I have given this title to the first chapter because, strange as it may seem, it is to a king’s hall that we must go if we are to understand the beginning of the English parish.  The Romans, though some of them were Christians – and we know that there were churches in Roman Britain – knew nothing of the parish, and even the earliest missionaries to the pagan English knew nothing of it.


Yet it is certain that had the parish not developed English life today would be something very unlike the life that we know, as will be clear enough when, in the course of [the following Chapters] we consider what the parish did.


But first we must go to the king’s hall, northward, into the bleak moorlands of Yorkshire.  There, in a town that we can call Whitby, we shall find what we seek.


For a king’s dwelling the place is bare and uninviting.  Built of rough-hewn timber, the cold wind of the north howls about it, through the unglazed openings that serve as windows, and down the rough hole in the roof that is the sole-chimney.  Yet once inside we come into the midst of a very august assembly.


There is a rough board table running down the centre of the long smoke-blackened room.  At the head sits a man dressed in course garments, but they are set off by a collar of fur and a great rudely carved gold chain.  He wears on his head a rude gold circlet for a crown.  That is Oswy; King of the Northumbrians and at the moment the most powerful king in England.


On his left hand sits one clad in a long grey robe, a man whose gentle face is lined and seamed with years of hard toil, of travelling up and down the land when roads were mere tracks through unbroken forest or over desolate heath, and a traveller must face the perils of starvation and of wild beasts as soon as he leaves the shelter of the town or village and sets his face toward the next goal of his journey.  The man’s head is curiously shaven, bald from crown to the forehead, with a crescent of hair marking the edge of the shaven patch.  This is Colman, leader of the Irish Christian party.


Opposite sits a man similarly clad in a plain grey robe.  But this man’s face is stronger altogether.  The heavy line between his brows, the obstinate set of the thin lips, tell of stubborn vigour.  This man can be almost mulish in his obstinacy, and at best is a determined, pushing person, sincere enough perhaps in his religion, but utterly incapable of appreciating anyone else’s point of view.


This is Wilfrid, leader of the Roman Church party in Northumbria.  His head is shaved too, but not like Colman’s.  A little bald patch at the crown surrounded by a ring of hair is his fashion.  H despises Colman’s method of tonsuring, as this head-shaving is called.  He says that the man who tried to buy from the Apostles the gift of the Holy Ghost wore his hair like that, and from his name, Simon Magus, Wilfred and his party nickname the others Magians.  Indeed, Wilfred has just been arguing this point with his Irish opponent.


The King looks from one party to the other as if in doubt.
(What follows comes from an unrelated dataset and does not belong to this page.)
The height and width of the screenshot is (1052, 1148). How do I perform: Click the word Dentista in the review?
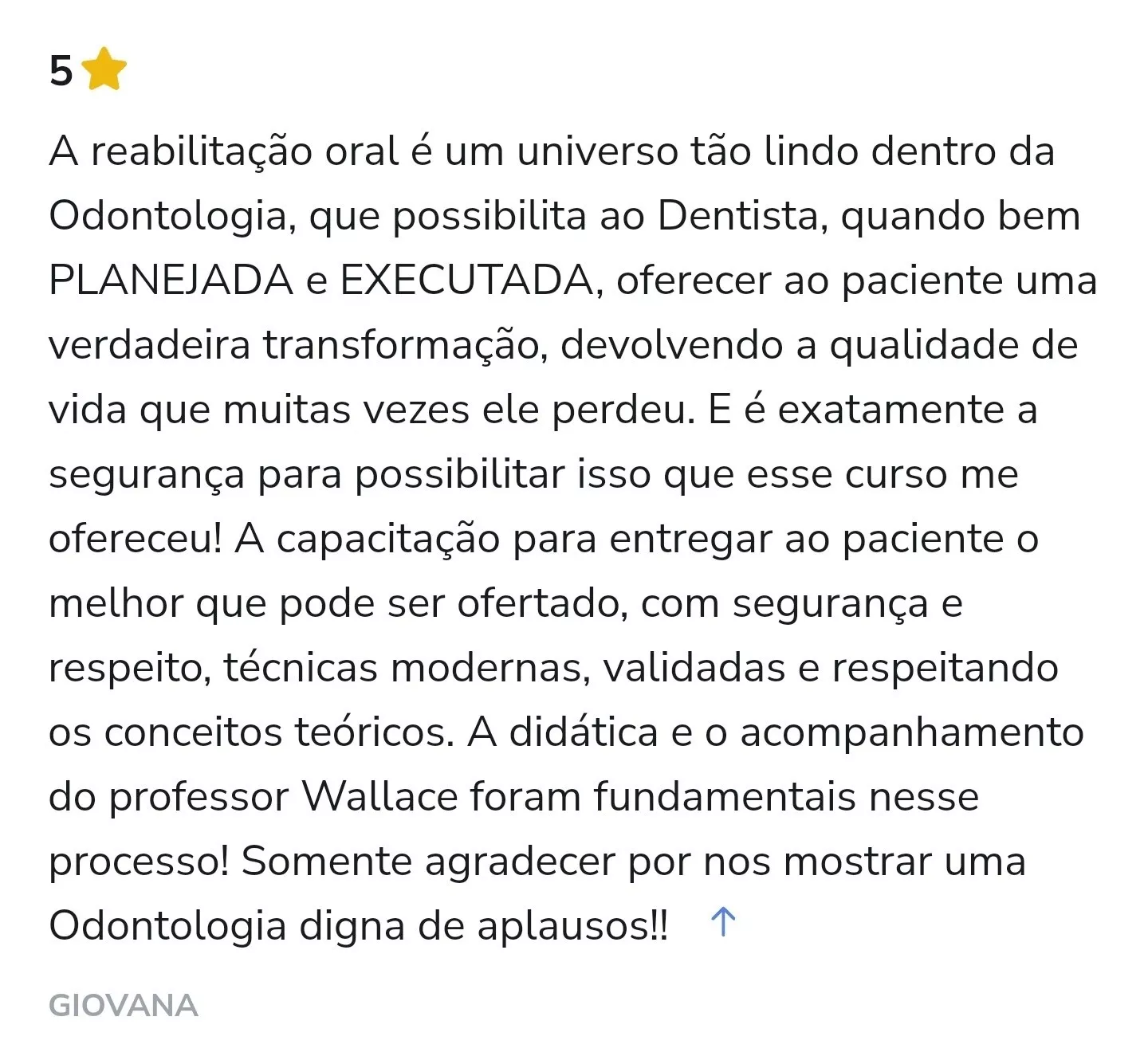pyautogui.click(x=743, y=216)
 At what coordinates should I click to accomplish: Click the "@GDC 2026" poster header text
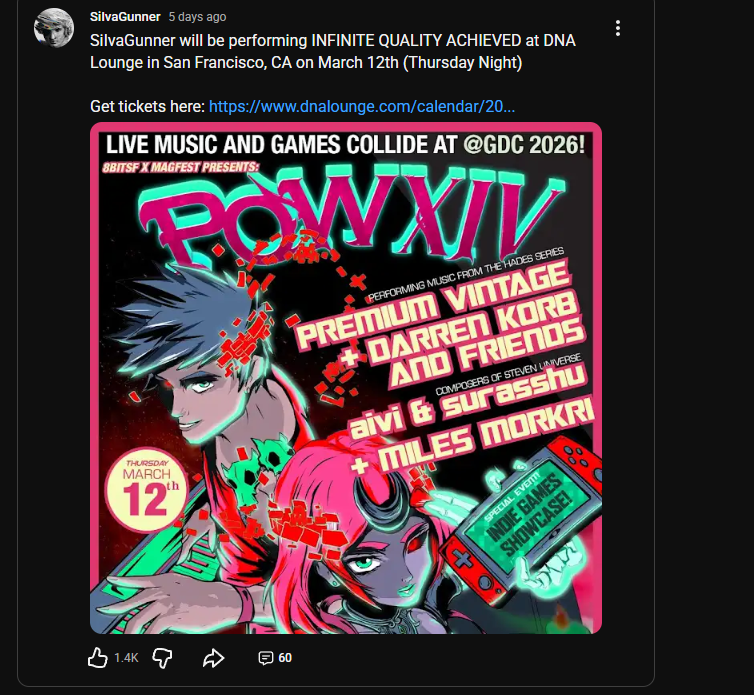(x=524, y=144)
At last he speaks.

We have heard Colman,” he says, “that our Lord spake to the Apostle Peter, saying, ‘Thou art Peter, and upon this rock will I build my Church.’ Also that our lord said to this same blessed Peter, I will give unto thee the keys of he kingdom of heaven: and whatsoever thou shalt loose on earth shall be loosed in heaven.”

Tell me, Colman, has your St Columba any such promise?”


For a moment the Irish missionary is dumb; he sees the trap.  Then with a sigh, he shakes his head. 


“Then,” continues the King, “ it were best that I agreed with the followers of Peter, lest when my turn comes he lock me out of heaven.”


The conference is over.  Colman rises with a sigh.  His work in England is done.  There is nothing left now but to return to Iona, the Holy Island off the rugged Scottish coast, where his abbey lies.  Wilfred smiles triumphantly. His party in the Church have won over to their side the strongest king in England, in whose dominions, moreover, the Irish Church was most powerful.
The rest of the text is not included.